Abandonment is the virtue of virtues; it is the cream of charity, the fragrance of humility, the sweetness of patience, and the fruit of perseverance. Great is this virtue, and worthy of being practiced by the beloved children of God.
“My Father,” says our good Savior on the cross, “into Thy hands I commend my spirit.” (Luke 23:46). It is true He was pleased to say: “All is consummated,” and “I have accomplished all that Thou gavest me to do,” (John 19:30, and 17:4); but nevertheless, if it be Thy will that I remain sill on the cross to suffer more, I am content; I resign my soul into Thy hands; do with it as pleases Thee.
Thus we should act on all occasions, whether in joy or sorrow; surrendering ourselves to the Divine Will, to be guided according to its good pleasure, without any concern about our own particular desires.
Our Lord loves with an extremely tender love all those who abandon themselves entirely to His paternal care, allowing themselves to be governed by His Divine Providence, without considering whether its dealings towards them are sweet or bitter, being assured that everything coming from His Paternal Heart will be for their good and advantage.
Placing their confidence in God, they say:
“My Father, I commend my soul, my body, all that I possess, into Thy hands, that Thou mayest do with them in Thy love what pleases Thee; whatever happens, nothing will move me from my firm resolution of acquiescing in the divine will concerning me and all that belongs to me; I wish to bury my will in that of God, or rather I wish Our Lord to will in me and for me, according to His good pleasure: I cast the care of myself into His hands.”
Sometimes Our Lord wishes that souls chosen for the service of His Divine Majesty should nourish and fortify in themselves a resolution of following Him through all disgusts, aridities, repugnances, and bitterness of a spiritual life, without consolation, tenderness, or enjoyment, and that they should believe themselves deserving of no other treatment thus treading in the footsteps of our Divine Savior, without any support but the Divine Will.
Never shall we be reduced to such an extremity as to be unable to offer to the Divine Majesty a holy submission to the divine will.
We must possess a continual and imperturbable equanimity amid the great variety of human occurrences, and though all things change around us, remain immovable, with our eyes fixed on God alone.
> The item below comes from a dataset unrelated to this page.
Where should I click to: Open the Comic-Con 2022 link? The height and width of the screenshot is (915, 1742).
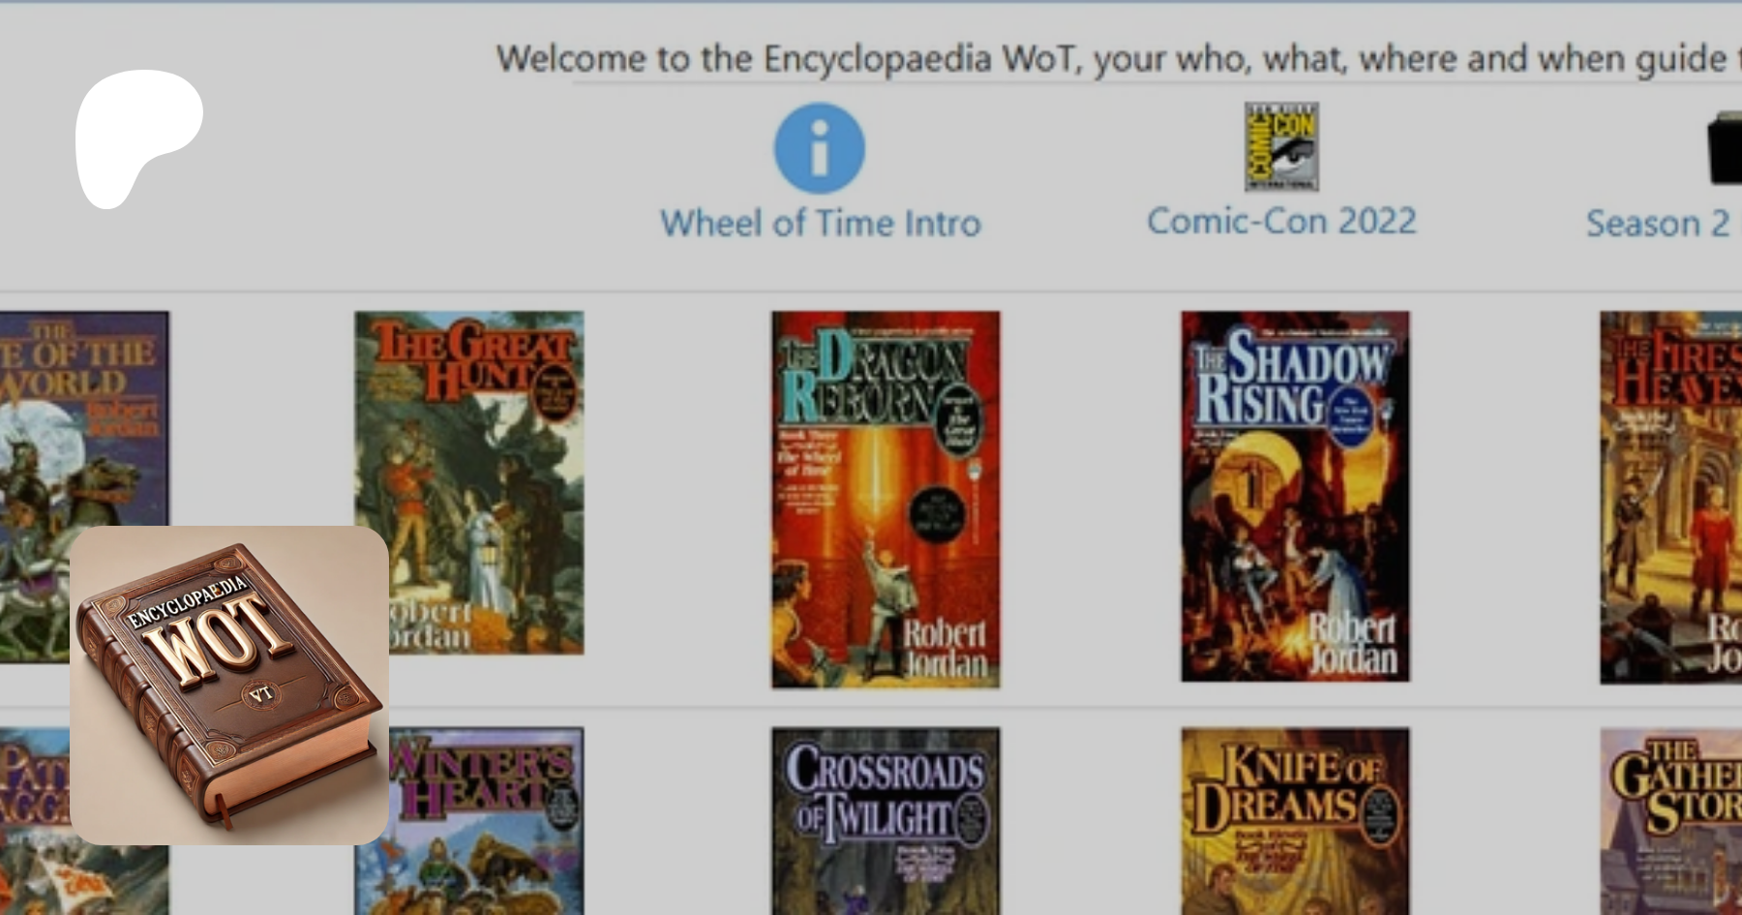tap(1281, 222)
And though all things, I will not merely say around us, but even within us, should turn topsy-turvy; whether our souls be joyful or sorrowful, in peace or in trouble, in light or in darkness, in temptation or in repose, in happiness or in disgust; though the sun scorch, or the dew refresh; we should always keep our will fixed on the good pleasure of God, as its old and supreme object.
It is true that we require great confidence to abandon ourselves, without any reserve, to Divine Providence; but when we do abandon all, Our Lord takes care of all, and disposes of all. But if we reserve anything which we are unwilling to confide to Him, He leaves us, as if He would say: You think yourselves sufficiently wise to manage that affair without Me; you can do so, and see what will come of it.
St. Magdalen, who was wholly abandoned to Our Lord, remained at His feet, and listened while He spoke; and when He ceased to speak, she ceased to listen, but she did not move away from Him; thus her soul, abandoned to Our Lord, remained in His arms as a child in the bosom of its mother, which, when she puts it down to walk, walks until its mother takes it up again, and when she carries it, allows itself to be carried.
It knows not, cares not, whither she goes; but is carried or led as its mother pleases; in like manner, the soul which loves the good pleasure of God in all that happens to it, either allows itself to be carried, or walks if necessary, doing at all times, with great care, the signified will of God.